▶ **Tasks for this exercise**:
a) Could you set down, word for word, the passage of the article on reconfigurable biological materials that opens with "Inspired by nature, researchers" and closes with "applied physical sciences."?
b) Can you resume the article on the Freeman lab's reconfigurable biological materials, picking up right after its last sentence?

▶ **Extract provided**:
Research

Dynamic structures

New materials from the lab of Carolina researcher Ronit Freeman that can reconfigure on demand have potential for applications in diagnostics and drug delivery.

Ronit in the lab holding model DNA

Living things are built by soft materials with intricate structures that can reconfigure in response to changes in their surroundings to carry out important, complex functions. These biological materials, like muscles, bones, or even the “skeleton” inside cells, are made of small units or molecules that organize into larger architectures of various shapes and sizes.

Inspired by nature, researchers from the department of applied physical sciences in the College of Arts & Sciences at the University of North Carolina at Chapel Hill have designed biological building blocks that can organize into dynamic architectures able to reconfigure on demand. The structural design of these molecular building blocks successfully encoded the ability to form an exciting variety of shapes such as fibers, twisted fibers, spheres and bundles that can switch from one structure to the other.

The results were reported on June 3 in the American Chemical Society journal Bioconjugate Chemistry. Ronit Freeman, the corresponding author of the paper, is an associate professor in the department of applied physical sciences.

To generate this material, the Freeman lab harnessed the self-assembly behavior of short peptides and lined them with single-stranded DNA. These peptide-DNA building blocks formed twisted nanoscale fibers in which the degree of twist is controlled by the length of the DNA “hairs.” The twisted fibers transitioned to erical structures when exposed to basic pH. Complementary peptide-DNA blocks were mixed to join the fibers together, forming bundled structures that are highly dynamic and able to disassemble on demand.

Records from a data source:
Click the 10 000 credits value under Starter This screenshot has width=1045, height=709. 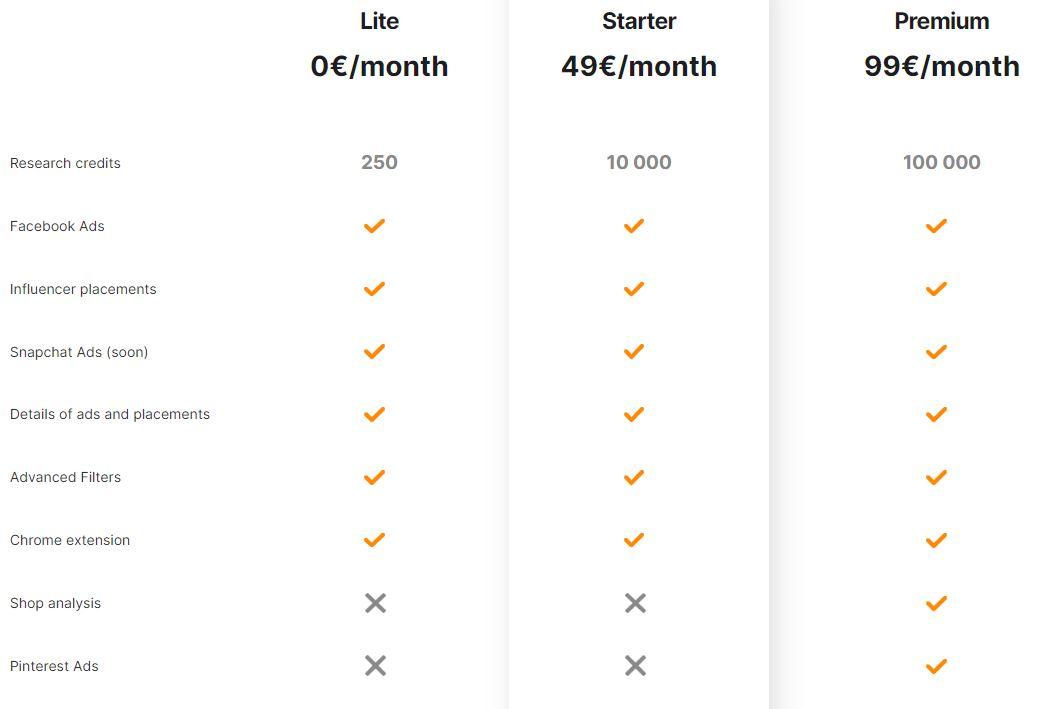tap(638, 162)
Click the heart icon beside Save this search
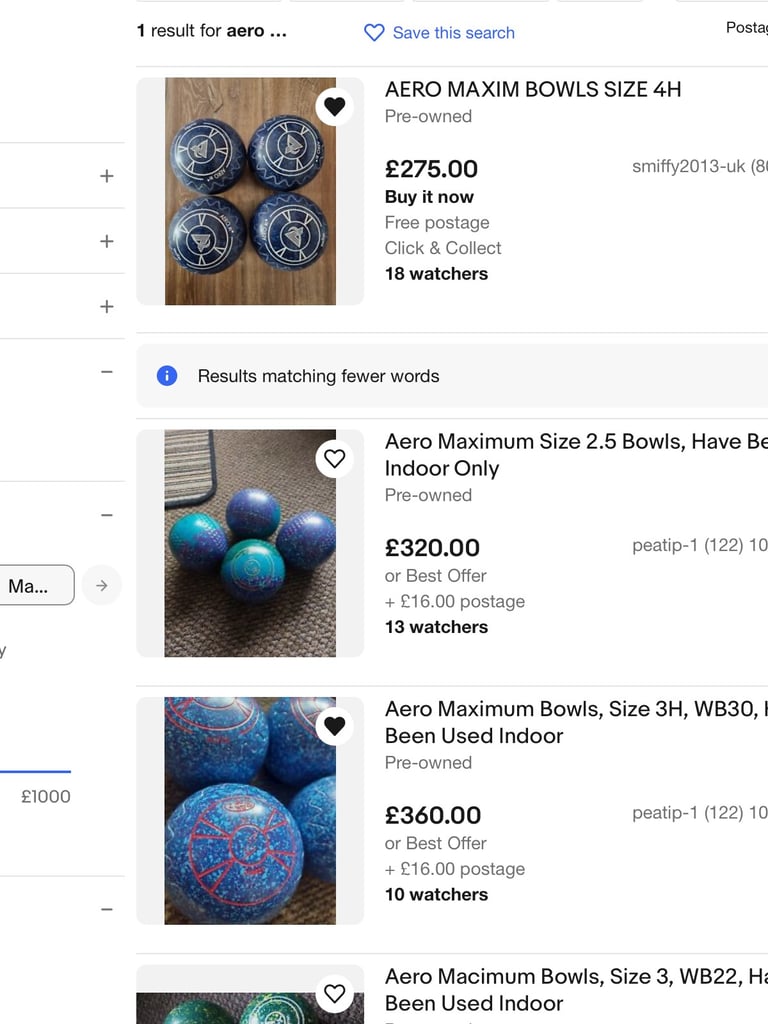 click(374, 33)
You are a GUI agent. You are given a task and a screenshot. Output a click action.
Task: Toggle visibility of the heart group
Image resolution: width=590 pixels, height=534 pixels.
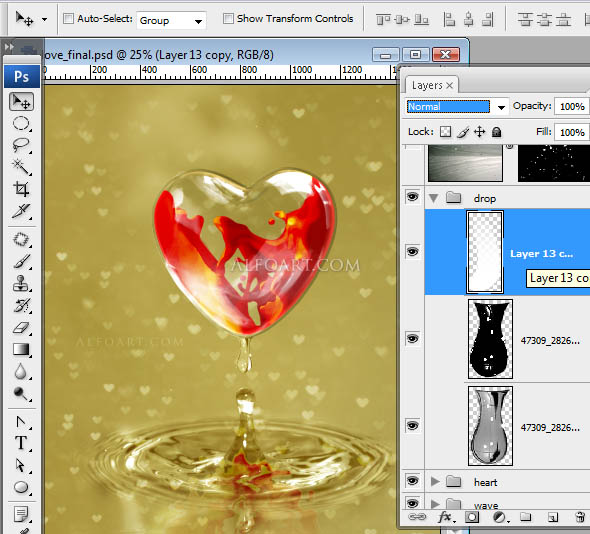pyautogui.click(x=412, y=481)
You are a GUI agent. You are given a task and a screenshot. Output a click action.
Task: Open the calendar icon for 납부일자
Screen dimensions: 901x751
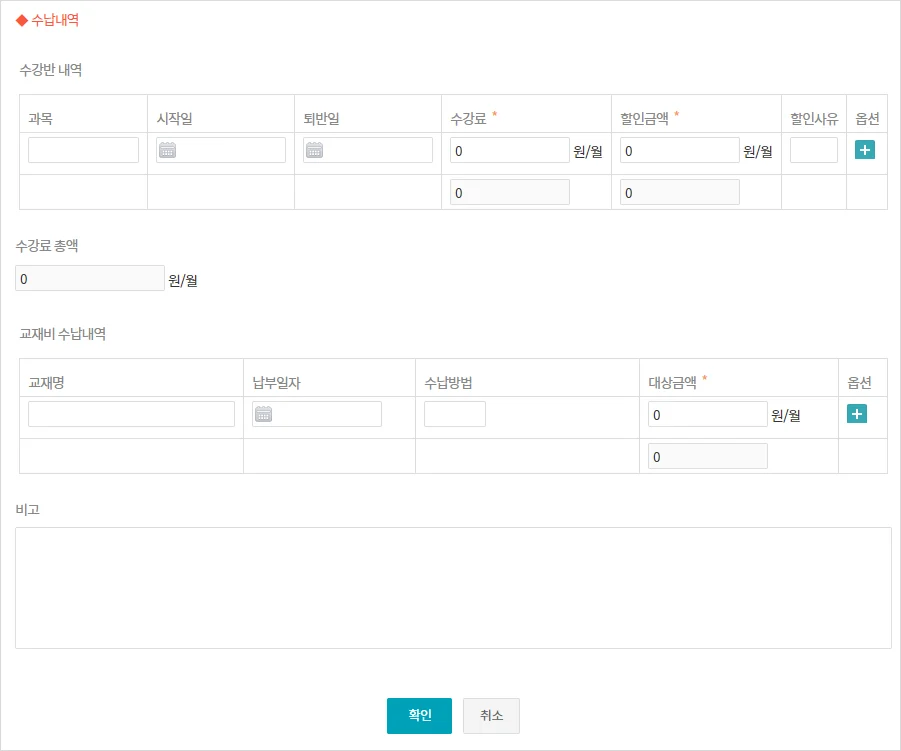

▶ **Answers for each item**:
a)
Inspired by nature, researchers from the department of applied physical sciences in the College of Arts & Sciences at the University of North Carolina at Chapel Hill have designed biological building blocks that can organize into dynamic architectures able to reconfigure on demand. The structural design of these molecular building blocks successfully encoded the ability to form an exciting variety of shapes such as fibers, twisted fibers, spheres and bundles that can switch from one structure to the other.

The results were reported on June 3 in the American Chemical Society journal Bioconjugate Chemistry. Ronit Freeman, the corresponding author of the paper, is an associate professor in the department of applied physical sciences.

b)
Creating adaptable structures made of biological molecular units will kick-start a whole new class of dynamic materials with novel properties and the ability to uniquely interface with cells or organisms. The versatility of the peptide-DNA materials can be used to rationally design structures and functionalities unseen in nature.

Materials that can be programmed to adapt to their biological environment are especially useful for developing soft robotics and triggerable drug delivery systems.

“These building blocks and design space are incredibly rich, and we have only begun to explore what dynamic architectures we can build with them and what functionalities these materials contain within their structure,” said Freeman.

“Particularly appealing is the potential of developing injectable self-assembling medical devices that will reconfigure according to the task in hand, and would replace invasive procedures.”

This work was funded by the department of applied physical sciences at UNC-Chapel Hill. The paper is titled, “Encoding Reversible Hierarchical Structures with Supramolecular Peptide-DNA Materials.”